● Problem details:
The answer must match the listing exactly, with every line written out again.

● Input material:
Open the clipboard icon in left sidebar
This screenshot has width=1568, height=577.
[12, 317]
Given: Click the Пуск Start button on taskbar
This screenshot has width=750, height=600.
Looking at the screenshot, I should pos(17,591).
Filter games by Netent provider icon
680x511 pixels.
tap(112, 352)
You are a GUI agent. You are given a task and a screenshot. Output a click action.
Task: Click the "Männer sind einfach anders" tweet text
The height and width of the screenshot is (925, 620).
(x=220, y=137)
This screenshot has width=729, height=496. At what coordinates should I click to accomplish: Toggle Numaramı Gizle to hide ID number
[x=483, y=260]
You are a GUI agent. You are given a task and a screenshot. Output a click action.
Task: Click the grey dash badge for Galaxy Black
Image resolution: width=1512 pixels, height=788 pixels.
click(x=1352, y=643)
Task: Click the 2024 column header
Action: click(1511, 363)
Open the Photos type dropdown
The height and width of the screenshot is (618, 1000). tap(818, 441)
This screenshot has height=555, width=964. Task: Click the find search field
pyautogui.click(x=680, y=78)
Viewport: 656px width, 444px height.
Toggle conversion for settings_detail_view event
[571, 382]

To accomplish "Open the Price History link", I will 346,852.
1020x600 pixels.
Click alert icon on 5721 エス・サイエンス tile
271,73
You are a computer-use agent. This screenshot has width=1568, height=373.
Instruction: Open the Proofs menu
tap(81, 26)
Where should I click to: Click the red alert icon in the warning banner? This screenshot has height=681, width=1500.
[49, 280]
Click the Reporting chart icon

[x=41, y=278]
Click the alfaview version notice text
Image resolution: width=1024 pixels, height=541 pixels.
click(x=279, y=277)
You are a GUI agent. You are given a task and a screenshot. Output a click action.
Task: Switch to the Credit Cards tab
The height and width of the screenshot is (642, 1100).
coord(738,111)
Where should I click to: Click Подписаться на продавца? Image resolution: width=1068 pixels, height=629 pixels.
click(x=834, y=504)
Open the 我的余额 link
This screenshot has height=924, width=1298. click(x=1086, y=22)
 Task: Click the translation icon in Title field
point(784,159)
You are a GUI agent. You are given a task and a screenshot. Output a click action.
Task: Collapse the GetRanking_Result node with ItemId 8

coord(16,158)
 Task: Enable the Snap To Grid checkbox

● Output for this task:
Open the clipboard icon in left sidebar
This screenshot has width=1568, height=577.
[12, 317]
Given: Click the Пуск Start button on taskbar
This screenshot has width=750, height=600.
Looking at the screenshot, I should pos(17,591).
Filter games by Netent provider icon
680x511 pixels.
tap(112, 352)
You are a GUI agent. You are given a task and a screenshot. Output a click action.
Task: Click the "Männer sind einfach anders" tweet text
The height and width of the screenshot is (925, 620).
(x=220, y=137)
This screenshot has width=729, height=496. At what coordinates should I click to accomplish: Toggle Numaramı Gizle to hide ID number
[x=483, y=260]
You are a GUI agent. You are given a task and a screenshot. Output a click action.
Task: Click the grey dash badge for Galaxy Black
Image resolution: width=1512 pixels, height=788 pixels.
click(x=1352, y=643)
Task: Click the 2024 column header
Action: click(1511, 363)
Open the Photos type dropdown
The height and width of the screenshot is (618, 1000). tap(818, 441)
This screenshot has height=555, width=964. Task: Click the find search field
pyautogui.click(x=680, y=78)
Viewport: 656px width, 444px height.
Toggle conversion for settings_detail_view event
[571, 382]

To accomplish "Open the Price History link", I will 346,852.
1020x600 pixels.
Click alert icon on 5721 エス・サイエンス tile
271,73
You are a computer-use agent. This screenshot has width=1568, height=373.
Instruction: Open the Proofs menu
tap(81, 26)
Where should I click to: Click the red alert icon in the warning banner? This screenshot has height=681, width=1500.
[49, 280]
Click the Reporting chart icon

[x=41, y=278]
Click the alfaview version notice text
Image resolution: width=1024 pixels, height=541 pixels.
click(x=279, y=277)
You are a GUI agent. You are given a task and a screenshot. Output a click action.
Task: Switch to the Credit Cards tab
The height and width of the screenshot is (642, 1100).
coord(738,111)
Where should I click to: Click Подписаться на продавца? Image resolution: width=1068 pixels, height=629 pixels.
click(x=834, y=504)
Open the 我的余额 link
This screenshot has height=924, width=1298. click(x=1086, y=22)
 Task: Click the translation icon in Title field
point(784,159)
You are a GUI agent. You are given a task and a screenshot. Output a click action.
Task: Collapse the GetRanking_Result node with ItemId 8

coord(16,158)
 Task: Enable the Snap To Grid checkbox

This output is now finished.